Fifty five years later, Watts is now 80% Latino, and less than 20% Black, but it remains one of the most impoverished areas in all of Los Angeles. More than a quarter of the population in the Watts area lives below the federal poverty line. The vast majority of the conditions that fueled Black outrage in 1965, including joblessness and scant access to a college education, adequate healthcare, and homeownership, remain stubbornly locked in. Or, as the Reverend Marcus Murchinson tells it:

“Multiple generations of the same families continue to live in public housing projects and only a small percentage get off government assistance and achieve the dream of owning a home.”
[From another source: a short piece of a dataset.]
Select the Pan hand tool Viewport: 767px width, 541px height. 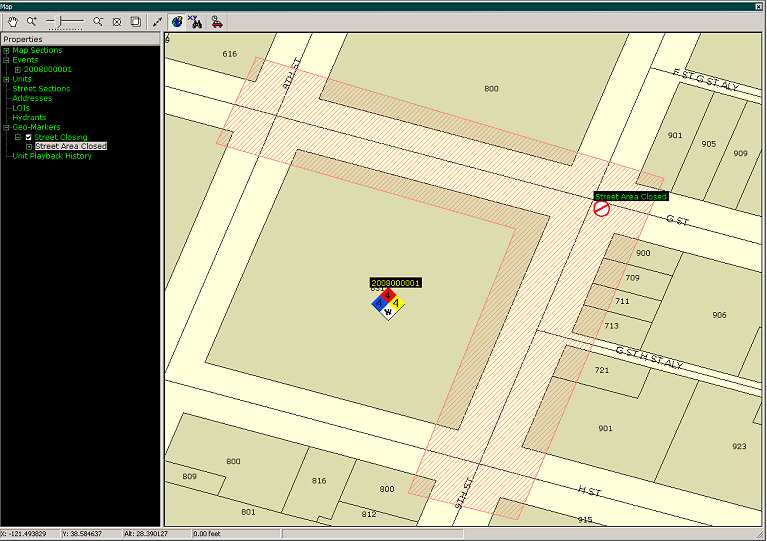tap(13, 21)
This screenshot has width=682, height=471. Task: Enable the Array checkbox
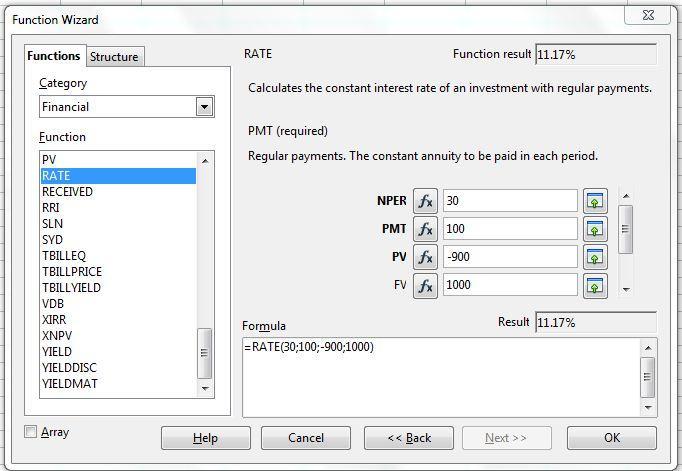31,432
It has been said that change is the only constant. Yet in places like Watts, those are but words in contrast to a stark reality on the ground. To turn the unjust conditions of these places around, and to improve the quality of life in this part of Los Angeles, it will take more than activism. It will take a rain of support, in contrast to the rain of fire that engulfed this community fifty-five summers ago. Yorty, for his part, has been dead for more than two decades now, but the federal money he and his political allies held back, to the detriment of Black employment, education, and home ownership, remain missing in action.